Meanwhile Paula was alone. Of anyone else it would have been
said that she must be finding the afternoon rather dreary in
the quaint halls not of her forefathers: but of Miss Power it
was unsafe to predicate so surely. She walked from room to
room in a black velvet dress which gave decision to her
outline without depriving it of softness. She occasionally
clasped her hands behind her head and looked out of a window;
but she more particularly bent her footsteps up and down the
Long Gallery, where she had caused a large fire of logs to be
kindled, in her endeavour to extend cheerfulness somewhat
beyond the precincts of the sitting-rooms.

The fire glanced up on Paula, and Paula glanced down at the
fire, and at the gnarled beech fuel, and at the wood-lice
which ran out from beneath the bark to the extremity of the
logs as the heat approached them. The low-down ruddy light
spread over the dark floor like the setting sun over a moor,
fluttering on the grotesque countenances of the bright
andirons, and touching all the furniture on the underside.

She now and then crossed to one of the deep embrasures of the
windows, to decipher some sentence from a letter she held in
her hand.
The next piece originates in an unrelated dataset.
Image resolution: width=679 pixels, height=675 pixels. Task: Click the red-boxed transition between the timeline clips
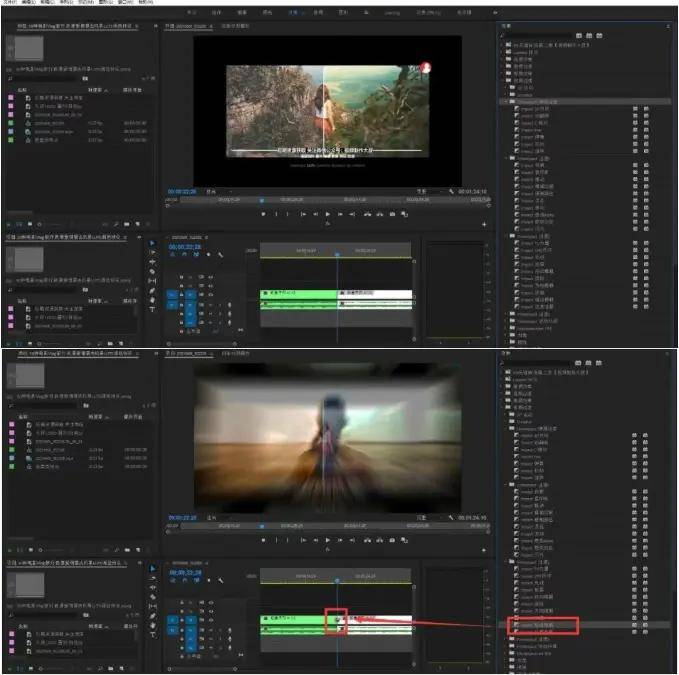coord(335,620)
The daylight would have been more than sufficient
for any bystander to discern that the capitals in that letter
were of the peculiar semi-gothic type affected at the time by
Somerset and other young architects of his school in their
epistolary correspondence. She was very possibly thinking of
him, even when not reading his letter, for the expression of
softness with which she perused the page was more or less with
her when she appeared to examine other things.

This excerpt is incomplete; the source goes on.